JAKARTA - Pemerintah melalui Kementerian Ketenagakerjaan turun tangan menangani kasus pemutusan hubungan kerja (PHK) sepihak terhadap 24 karyawan sebuah perusahaan distributor cokelat di Kota Bekasi. Wakil Menteri Ketenagakerjaan Immanuel Ebenezer atau yang akrab disapa Noel menyatakan pihaknya akan memberikan bantuan dan pendampingan hukum bagi karyawan yang menjadi korban pemecatan sepihak tersebut.
"Kami akan bantu menyelesaikan masalah ini. Sangat disayangkan bila benar terjadi pemecatan sepihak tanpa prosedur yang benar. Kasihan nasib pekerja yang menjadi korban," tegas Noel, Selasa (3/6).

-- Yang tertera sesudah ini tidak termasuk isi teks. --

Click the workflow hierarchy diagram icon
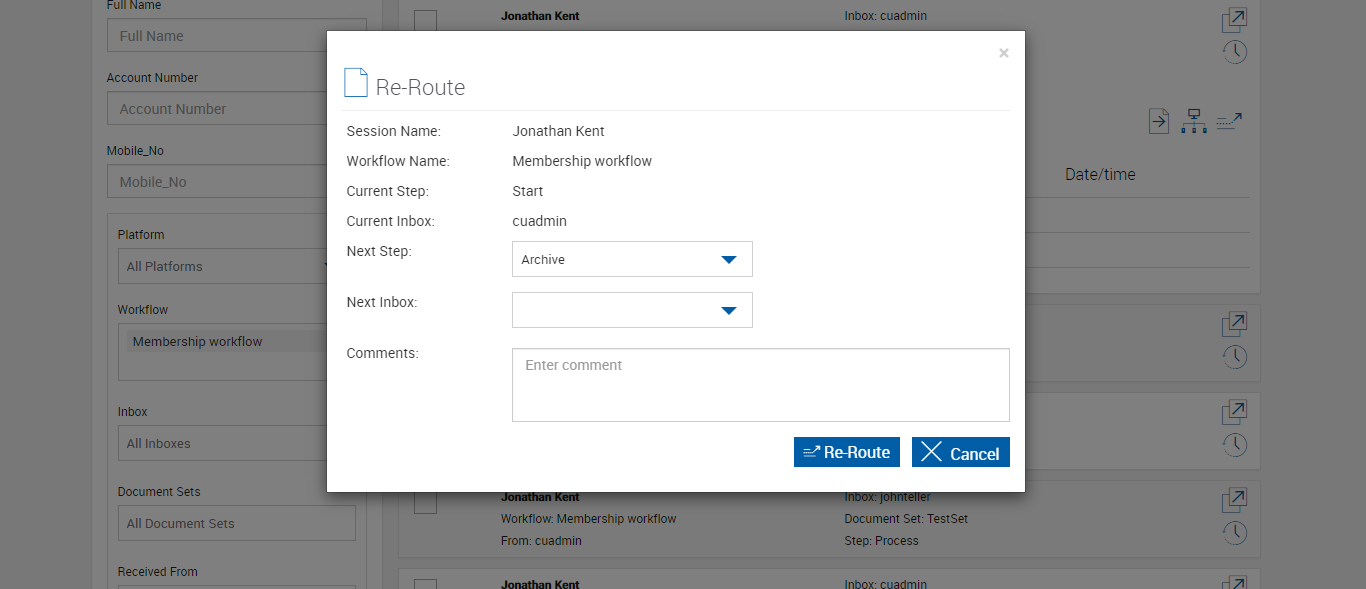This screenshot has height=589, width=1366. tap(1193, 122)
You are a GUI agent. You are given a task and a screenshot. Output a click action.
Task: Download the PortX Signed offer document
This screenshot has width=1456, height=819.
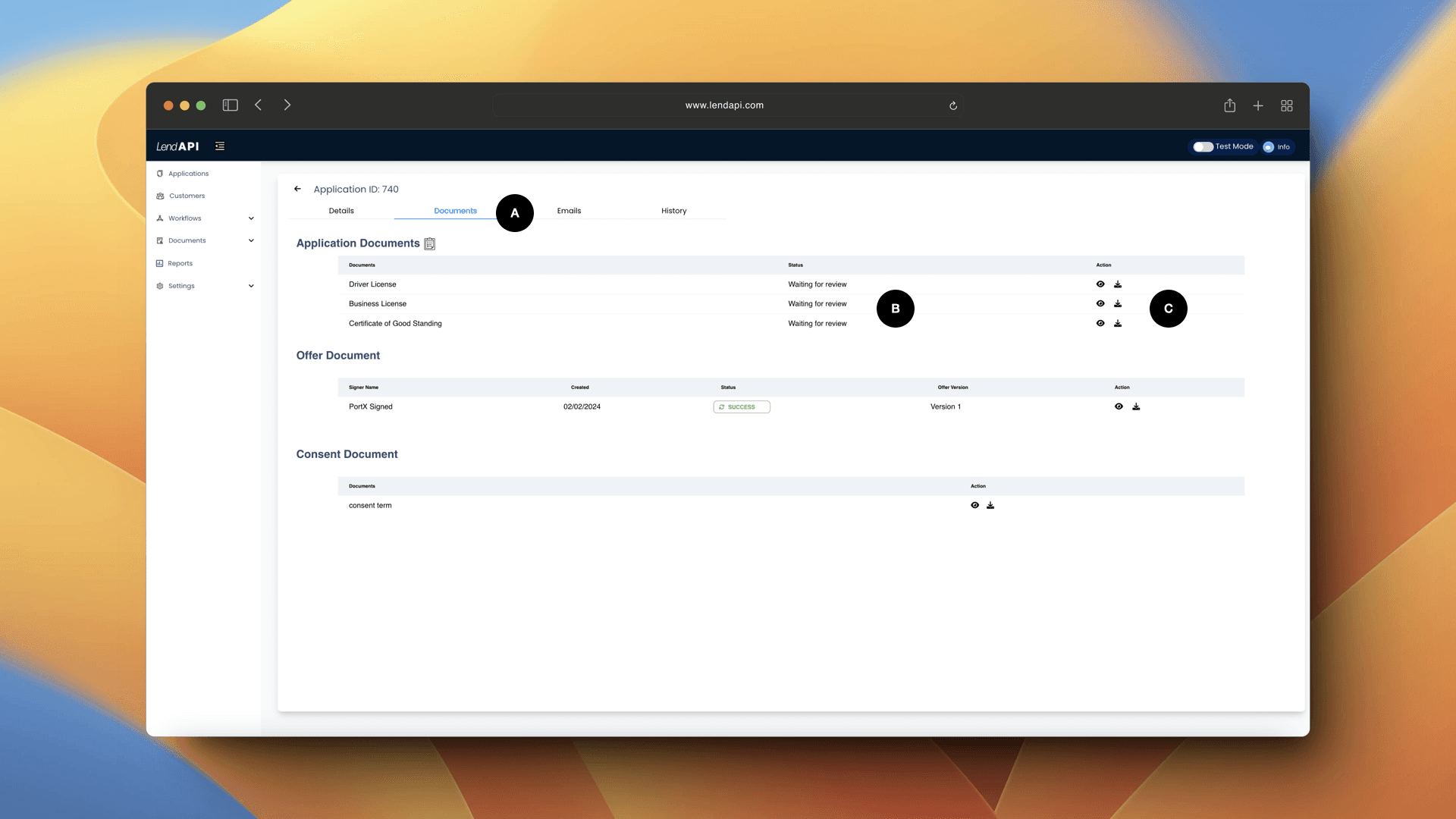click(x=1136, y=407)
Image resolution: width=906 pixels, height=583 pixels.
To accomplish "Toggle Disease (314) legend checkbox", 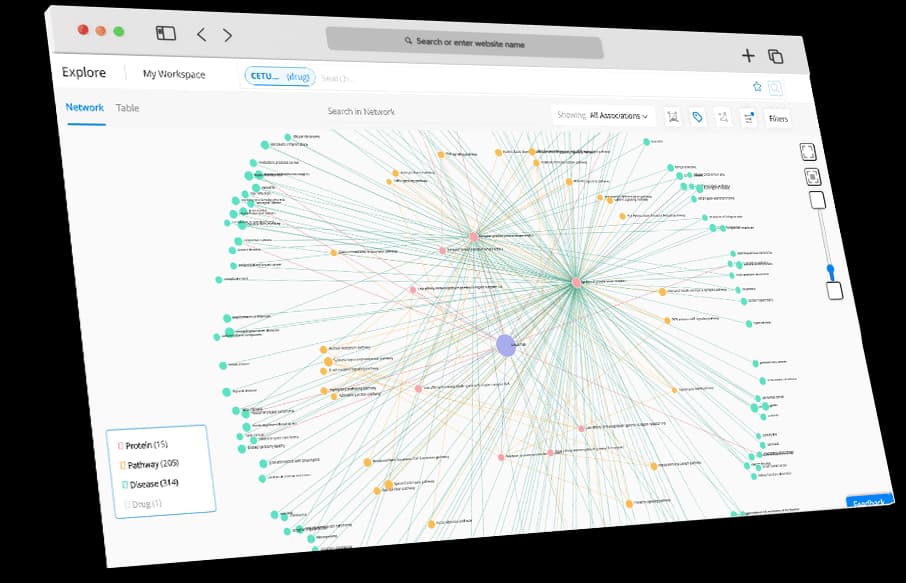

Lebih lanjut, Noel menyoroti fakta bahwa 23 dari 24 karyawan yang di-PHK merupakan pengurus dan anggota serikat pekerja di perusahaan tersebut, yang mengindikasikan adanya dugaan praktik union busting atau upaya pemberangusan serikat pekerja.
Kasus ini bermula ketika pada 14 April 2025, 24 karyawan dipanggil oleh pihak SDM perusahaan. Dalam pertemuan tersebut, mereka langsung diberikan surat PHK tanpa melalui proses surat peringatan atau sosialisasi terlebih dahulu.
Surat yang bertanggal 14 April itu menyatakan masa kerja mereka berakhir pada 15 April 2025, atau hanya sehari setelah pemberitahuan. Para karyawan menolak menandatangani surat tersebut karena dianggap tidak sesuai dengan prosedur.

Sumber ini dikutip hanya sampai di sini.